Written instruction: Can you copy, word for word, the part of the Sony DEV-5 review starting at "The Sony DEV-5" and ending at "snow so much."?

Text:

Sony DEV-5 3D Recording Binoculars

The Sony DEV-5 uses two 1/4in Exmor R CMOS sensors to create a set of 3D recording binoculars that let you photograph or video outdoors in environments not suited to a camcorder or camera. The DEV-5 is of obvious interest to those with an interest in wildlife video and photography, but would also suit those wanting to record and enjoy sports events or other outdoor occasions. We used the DEV-5 in a torrential downpour and it suffered no ill effect, although we did have to wipe the lenses every so often. The lenses are partially protected by a plastic surround, but this only protects it from rain and snow so much.

A plastic lens cover protects the lenses when the DEV-5's not in use, but it isn't detachable. This means you can't lose the lens cover, but it also means it gets in the way occasionally. Unsurprisingly, given the amount of technology crammed into it, the DEV-5 is not small, measuring 88x155x219mm (HxWxD). It also weighs 1.2Kg, which is more than twice the weight of the Sony TD20VE 3D
camcorder. Surprisingly, the DEV-5 only feels heavy when it's hanging around your neck, but this is probably due to the unit being very well balanced in use. But it felt light when held up to eyes. We expected it to be front heavy and to have to compensate for this, but it wasn't. You must set up the DEV-5 for your eyes before use, but the DEV-5's controls and the viewfinder's menu make this easy. The DEV-5 uses a 3D electronic viewfinder, although it can operate in 2D if you prefer (there's a button on the DEV-5's top panel). To set it up foryour eyes, you must physically adjust the position of the diopters (the eyepieces) using a wheel located in between and above them.

Once adjusted, you must also complete a simple visual alignment test through the viewfinder. Each diopter also has a ring that lets you adjust the viewfinder's focus to suit your eyes. We had no problem
adjusting it to suit our longsighted eyes. Understandably, the DEV-5 doesn't have a touchscreen monitor. Instead, you must use the viewfinder to view and alter all settings, which is no bad thing because it's excellent. The menu is the same as that found on Sony's other high-end camcorders such as the CX730E and the TD20VE. Everything appears huge and is easily visible. Sure, you can see some jagged edges on various icons if you look closely enough, but the menu is of such a high resolution that you won't notice the jaggies in normal use. The directional menu buttons on the DEV-5's top panel make navigating the menu simple and natural, with your digits naturally
falling upon them.

Recorded information:
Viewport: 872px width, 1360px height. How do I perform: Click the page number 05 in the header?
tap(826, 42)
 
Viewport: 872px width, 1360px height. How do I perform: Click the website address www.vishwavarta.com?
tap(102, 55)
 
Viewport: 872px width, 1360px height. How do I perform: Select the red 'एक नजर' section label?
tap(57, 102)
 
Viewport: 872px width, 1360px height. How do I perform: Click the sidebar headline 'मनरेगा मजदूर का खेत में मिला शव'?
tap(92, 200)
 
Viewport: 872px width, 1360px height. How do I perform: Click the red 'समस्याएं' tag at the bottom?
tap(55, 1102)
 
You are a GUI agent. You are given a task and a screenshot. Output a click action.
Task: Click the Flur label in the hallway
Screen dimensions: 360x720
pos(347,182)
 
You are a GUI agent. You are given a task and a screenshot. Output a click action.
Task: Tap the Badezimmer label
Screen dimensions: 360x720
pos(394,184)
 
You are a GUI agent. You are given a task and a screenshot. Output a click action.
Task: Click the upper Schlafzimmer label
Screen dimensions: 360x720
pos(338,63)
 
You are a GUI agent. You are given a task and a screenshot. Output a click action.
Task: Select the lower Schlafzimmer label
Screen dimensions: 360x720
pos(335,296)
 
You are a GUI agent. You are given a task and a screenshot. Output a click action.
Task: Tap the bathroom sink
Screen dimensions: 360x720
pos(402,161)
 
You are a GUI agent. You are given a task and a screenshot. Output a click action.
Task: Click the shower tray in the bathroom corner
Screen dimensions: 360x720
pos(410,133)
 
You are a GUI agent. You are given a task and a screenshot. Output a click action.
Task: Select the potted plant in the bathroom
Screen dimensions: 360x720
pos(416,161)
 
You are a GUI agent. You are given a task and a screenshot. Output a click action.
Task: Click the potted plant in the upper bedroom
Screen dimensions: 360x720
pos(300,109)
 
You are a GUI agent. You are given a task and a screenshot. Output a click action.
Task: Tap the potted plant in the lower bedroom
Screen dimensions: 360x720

Task result:
The Sony DEV-5 uses two 1/4in Exmor R CMOS sensors to create a set of 3D recording binoculars that let you photograph or video outdoors in environments not suited to a camcorder or camera. The DEV-5 is of obvious interest to those with an interest in wildlife video and photography, but would also suit those wanting to record and enjoy sports events or other outdoor occasions. We used the DEV-5 in a torrential downpour and it suffered no ill effect, although we did have to wipe the lenses every so often. The lenses are partially protected by a plastic surround, but this only protects it from rain and snow so much.